A month later, just ahead of Christmas break, a Petaluma Creamery employee emailed a Pacific Gold employee: “I don’t have any planned days off. We are close[d] Dec 26th and Jan 2 for the holidays but barring us going out of business (could happen), I will be here.”
Peter himself has recently referenced the idea of selling as a means of paying off his debts, according to a legal filing by the Deis’ attorneys.
“Mr. Peter has sworn under penalty of perjury that if he won the lottery, the Deis would be paid the balance of their Note and much more. But he claims Spring Hill cannot pay because it does not have the funds to make the payment at the moment (though he has held out the specter of a possible future sale of Spring Hill which would allow it to repay the debt),” a March 29, 2023 filing states.
Juggling various debts is nothing new for Larry Peter. A review of county property records associated with Peter’s various companies reveals a decades-long history of property purchases, sales and debts in addition to fines levied by various state and local agencies.
Peter himself acknowledged that he started his dairy empire with high-interest loans in a December 2020 radio interview with then-Sonoma County Farm Bureau executive director Tawny Tesconi for The Crush’s Farm to Table segment.
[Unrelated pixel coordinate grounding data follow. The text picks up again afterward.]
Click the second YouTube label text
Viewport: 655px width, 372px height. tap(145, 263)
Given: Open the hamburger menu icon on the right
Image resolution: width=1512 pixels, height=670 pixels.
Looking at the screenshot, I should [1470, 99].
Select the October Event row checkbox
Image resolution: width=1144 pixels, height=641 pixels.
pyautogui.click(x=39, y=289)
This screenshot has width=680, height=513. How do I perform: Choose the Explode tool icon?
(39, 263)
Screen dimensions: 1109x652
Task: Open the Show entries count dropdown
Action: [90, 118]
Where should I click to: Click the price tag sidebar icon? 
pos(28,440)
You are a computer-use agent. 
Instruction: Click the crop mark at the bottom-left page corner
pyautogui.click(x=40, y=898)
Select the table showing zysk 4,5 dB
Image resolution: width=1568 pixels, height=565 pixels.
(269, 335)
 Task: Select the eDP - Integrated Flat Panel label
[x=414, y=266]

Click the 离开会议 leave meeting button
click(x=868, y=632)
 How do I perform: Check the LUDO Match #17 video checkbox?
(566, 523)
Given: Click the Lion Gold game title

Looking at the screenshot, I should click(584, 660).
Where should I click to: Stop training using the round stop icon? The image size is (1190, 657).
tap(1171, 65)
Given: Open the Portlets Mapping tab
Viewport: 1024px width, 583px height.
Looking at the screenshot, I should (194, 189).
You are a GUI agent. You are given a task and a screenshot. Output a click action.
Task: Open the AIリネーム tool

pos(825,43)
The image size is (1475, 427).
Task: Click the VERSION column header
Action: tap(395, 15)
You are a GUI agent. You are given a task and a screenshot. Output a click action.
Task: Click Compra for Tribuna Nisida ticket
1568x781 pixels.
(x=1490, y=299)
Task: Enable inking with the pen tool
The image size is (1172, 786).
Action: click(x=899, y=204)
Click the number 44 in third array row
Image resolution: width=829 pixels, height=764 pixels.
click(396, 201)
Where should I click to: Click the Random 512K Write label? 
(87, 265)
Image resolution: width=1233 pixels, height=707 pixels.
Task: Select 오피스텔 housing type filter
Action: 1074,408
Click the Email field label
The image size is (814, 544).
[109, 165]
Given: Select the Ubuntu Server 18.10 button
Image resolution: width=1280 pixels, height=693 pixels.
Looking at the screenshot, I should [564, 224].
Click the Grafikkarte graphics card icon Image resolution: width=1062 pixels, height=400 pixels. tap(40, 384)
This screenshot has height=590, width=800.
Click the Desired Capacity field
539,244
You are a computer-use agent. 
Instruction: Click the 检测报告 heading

“My dream was to own a dairy, so I went out and borrowed blood money—high-interest money—and went out and bought a dairy on Spring Hill Road… The first 20 years were pretty hard because I always had to borrow money at 20–25% interest to get started,” Peter told Tesconi.
It appears the debt dance has continued to the present. Last June, county records show, Peter and Spring Hill Jersey Cheese received a loan for $5.75 million from Socotra Capital, a Sacramento-based firm which specializes in “direct hard money loans to meet your real estate needs.”
Socotra is a “money lender specializing in financing real estate investors on projects that may not be possible through traditional methods,” the firm’s CEO Adham Sbeih said in an interview with River City Bank last month. “We are filling the space that many banks aren’t filling, whether it be a bridge loan, fix and flip loan, commercial refinance, construction projects, or other real estate projects.”
In return for the loan, records show, Peter staked the Creamery and the neighboring properties listed in the June real estate listing which the Argus-Courier reported on. The length and interest rate of the loan are not publicly available.